Ce 24 septembre Dominique Perret a fait l’immense plaisir aux 200 auditeurs et spectateurs qui s’étaient rassemblés dans la halle-forum de la HESO de leur présenter son freeride déjanté. Avec simplicité Dominique a expliqué comment préparer une aventure. Il a essayé toutes les neiges du globe, celle des Alpes bien sûr, mais aussi celles de l’Himalaya, des Rocheuses canadiennes, de l’Alaska, de Patagonie, du Groenland et bien d’autres.

Pour lui tout est simple. On ne devient pas freerider de l’extrême d’un jour à l’autre. Il a chaussé ses premiers skis à deux ans et, depuis cet âge, il a voulu en faire son mode de vie. Il est le ski, il fait corps avec la montagne. Il explique comment il choisit son tracé en étudiant minutieusement les obstacles. Depuis le bas, les barres de rochers sont bien visibles mais arrivé au sommet, il faut tout transposer dans un paysage blanc d’une perspective toute différente.

Mais pour lui, cette cartographie inversée est simple. Alors son trajet devient une suite de courbes d’une parfaite élégance. "Les faces sont comme des poésies. Il y a celles que tu as beau lire et relire mais que tu n’arrives pas à apprendre. Et puis, celles que tu retiens du premier coup. Le ski dans les Alpes, j’arrive assez bien à le percevoir, c’est un terrain que j’affectionne particulièrement".

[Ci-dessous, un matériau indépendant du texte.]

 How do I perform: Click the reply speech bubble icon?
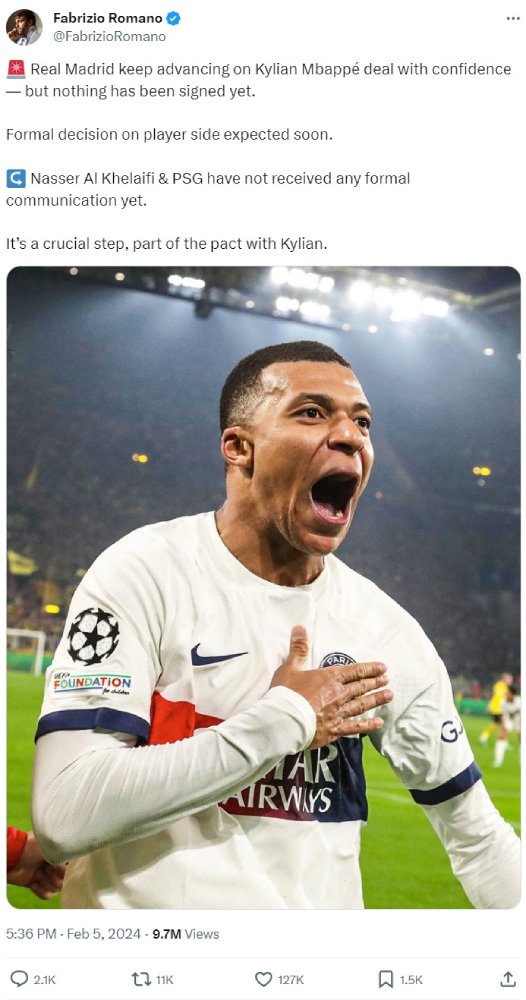[20, 979]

En mars et avril, Dominique Perret a dévalé maintes pentes du val de Bagnes jusqu’au Mattertal pour réaliser un film de douze minutes "Home Swiss Home". Il a ainsi retrouvé toute la richesse de cet "incroyable terrain de jeu que les Alpes nous offrent. Avec toute l’équipe de tournage, on était vraiment sur le cul tellement c’était fort, magnifique. Faire le plus beau ski du monde et, arrivé en bas à la cabane, avoir droit à cet accueil fabuleux, c’est unique ! Je n’ai vécu cela nulle part ailleurs".

Les deux films projetés à la HESO ont envoûté les spectateurs, de même que les commentaires et les conseils dispensés aux jeunes qui voudraient goûter à cette liberté. Mais Dominique les a aussi avertis des dangers, tel celui d’avoir voulu, l’année dernière, descendre une pente en prenant son temps. La coulée de neige l’a alors rattrapé et il s’en en sorti avec un genou cassé.

Quelle belle soirée l’orateur nous a offerte, avec sa simplicité et sa chaleur naturelles.